## What the task asks
Beginning with the line containing "Task: Pick the Eyedropper tool" and ending at the last line of the data, set down every line exactly, leaving out all pictures.

## Given data

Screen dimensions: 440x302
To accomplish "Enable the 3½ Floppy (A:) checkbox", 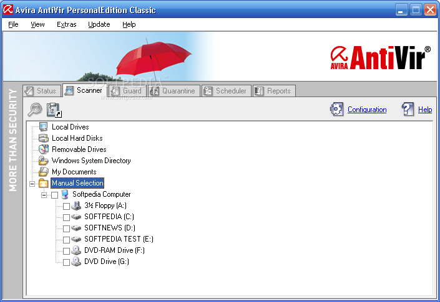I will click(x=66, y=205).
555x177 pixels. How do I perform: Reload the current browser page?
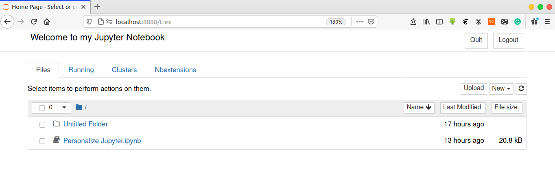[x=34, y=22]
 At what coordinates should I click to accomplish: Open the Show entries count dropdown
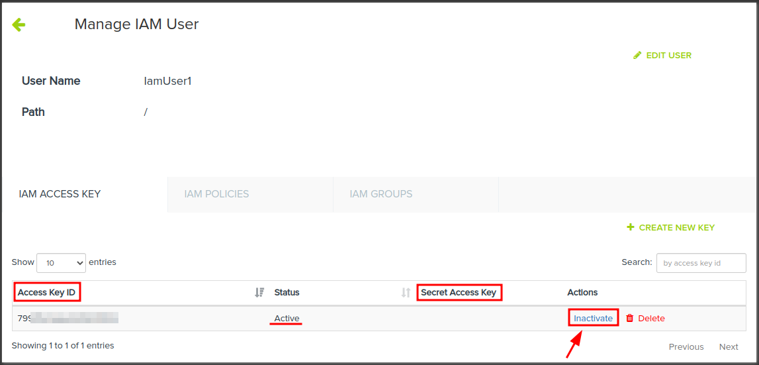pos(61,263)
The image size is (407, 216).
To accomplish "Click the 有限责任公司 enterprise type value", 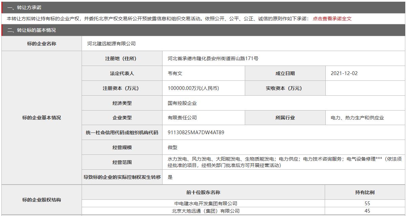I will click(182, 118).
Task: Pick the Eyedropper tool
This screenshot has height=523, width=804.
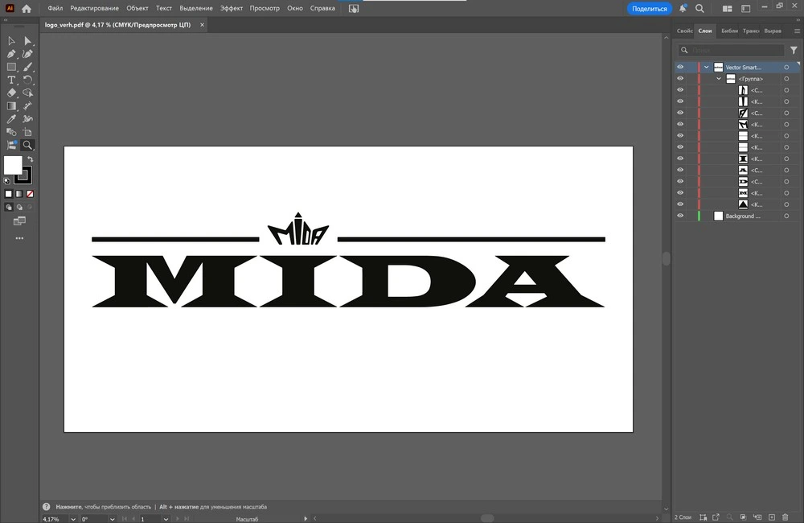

## Answer to the problem
Task: Pick the Eyedropper tool
This screenshot has height=523, width=804.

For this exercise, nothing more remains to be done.